Джессика встала. Не выдержала. Она просто вышла из кабинета и пошла на кладбище.
---
Могила отца была под старым вязом. Серый камень. Она упала на колени, впиваясь пальцами в мокрую землю.
— Почему ты не забрал меня с собой, папа? Я ведь ничего не понимаю. — голос сорвался. — Всё как во сне. Или в кошмаре. Я вижу, как ты умираешь. Снова и снова.
Слёзы. Навзрыд. Здесь можно было плакать, кричать, стонать — земля всё примет. Она падала лицом в мрамор, рыдая от бессилия, злости и невозможности изменить хоть что-то.
И снова — треск ветки.
Она резко подняла голову — кто-то смотрел на неё из-за изгороди? Или показалось?
Она прижалась к надгробию, как к последней опоре в этом мире.
---
Позже, в саду, она пыталась выдохнуть. Вдыхала аромат роз, как лекарство. Руки были в земле — она пересаживала цветы в память о матери, которой никогда не знала.
И тогда появился он.
Высокий, с расстёгнутым воротом рубашки, закатанными штанами, босой в воде у озера. Он не знал, что за ним наблюдают. И она не знала, как сильно этот момент навсегда врежется в её память.
Бросившись с холма, не справившись с собой — она влетела в него, словно во спасение.
И оба упали в воду.
Мир замер. Только их дыхание, вода, смех. Смех, которым она не смеялась с самой смерти отца.
Он — первый, кто заставил её почувствовать, а не просто существовать.
---
Вечером
— Примешь ли ты предложение деда? — спросила она, стоя на лестнице, всё ещё босая, в его рубашке, которая висела на ней как ночная сорочка.
— Приму. Но не ради сделки.
Она не поняла сразу. Но внутри разлилось тепло.
Может, именно в нём... и было то, чего ей так не хватало? Не спасение. А понимание.
Скатерть была белоснежной, как саван. Джессика смотрела на вилку, как на оружие. Внутри всё сжималось. За день она потратила слишком много сил: воспоминания, вода, могила отца, Альфред, разговор с дедом, от которого в груди поселился холод.
Альфред сидел напротив. Спокойный, собранный. Ни одной лишней эмоции. Но она ощущала — он её изучает. Не как мужчина смотрит на женщину. Как хищник на существо, которого не знает: опасно оно или нет.
Дерек наливал вино, разливая пару капель на скатерть. Рука дрогнула — впору удивляться, что бутылка не выпала из пальцев.
— Ну что, — начал он с хрипотцой, — как вам дом, Альфред?

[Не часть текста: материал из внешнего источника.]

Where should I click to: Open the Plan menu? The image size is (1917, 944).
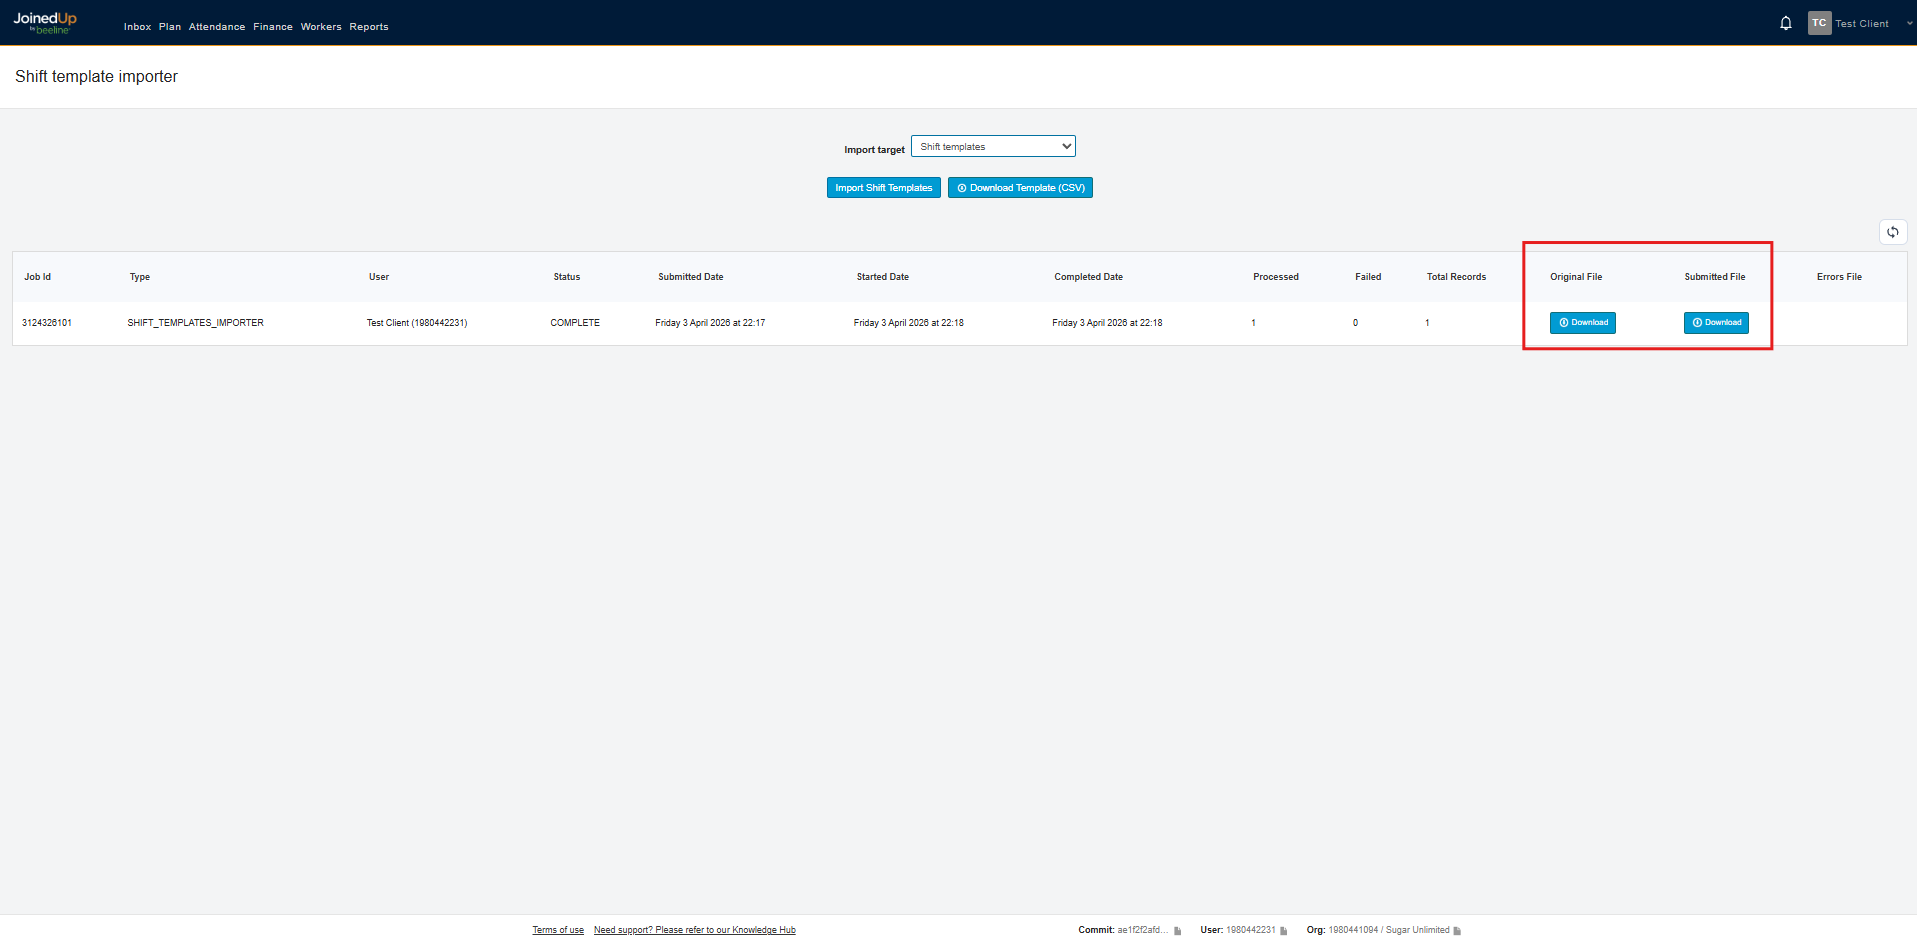pyautogui.click(x=170, y=27)
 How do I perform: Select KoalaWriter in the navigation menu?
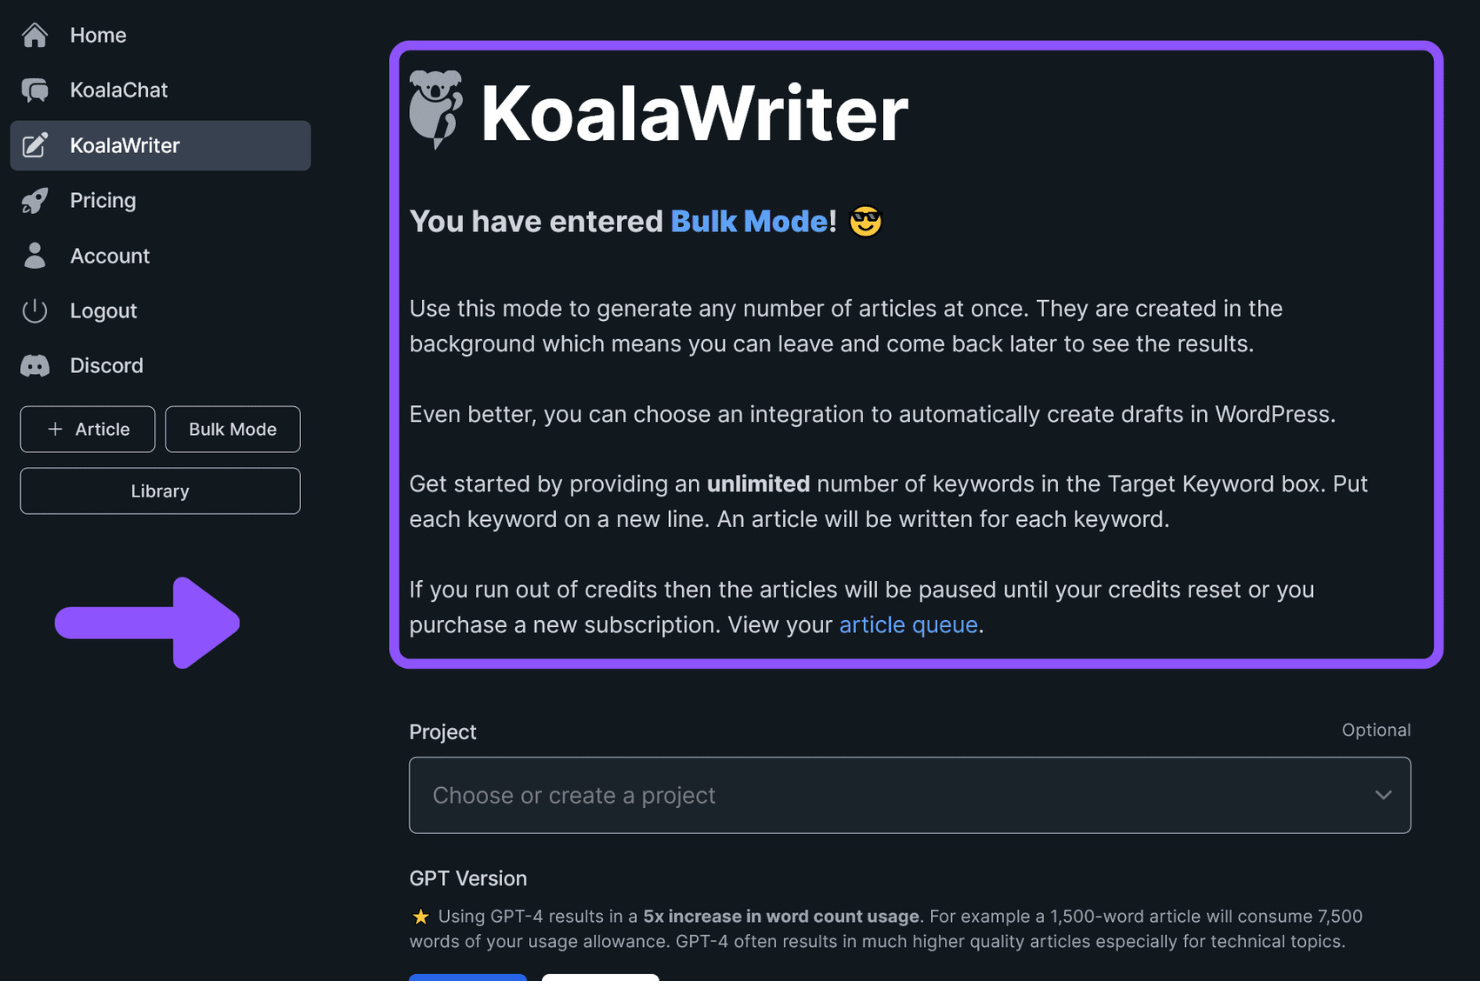coord(124,145)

— В нём слишком много воспоминаний, — коротко ответил тот, не отводя взгляда от Джессики.
Она вздрогнула. Словно он увидел в ней всё. И страх. И одиночество. И надежду.
— Рада, что ты остался, — нарушила молчание она, глядя в бокал. — Это… не совсем обычный ужин.
— Не совсем обычная семья, — мягко сказал он. И снова этот взгляд, как будто он пытался прочесть её суть, строчку за строчкой.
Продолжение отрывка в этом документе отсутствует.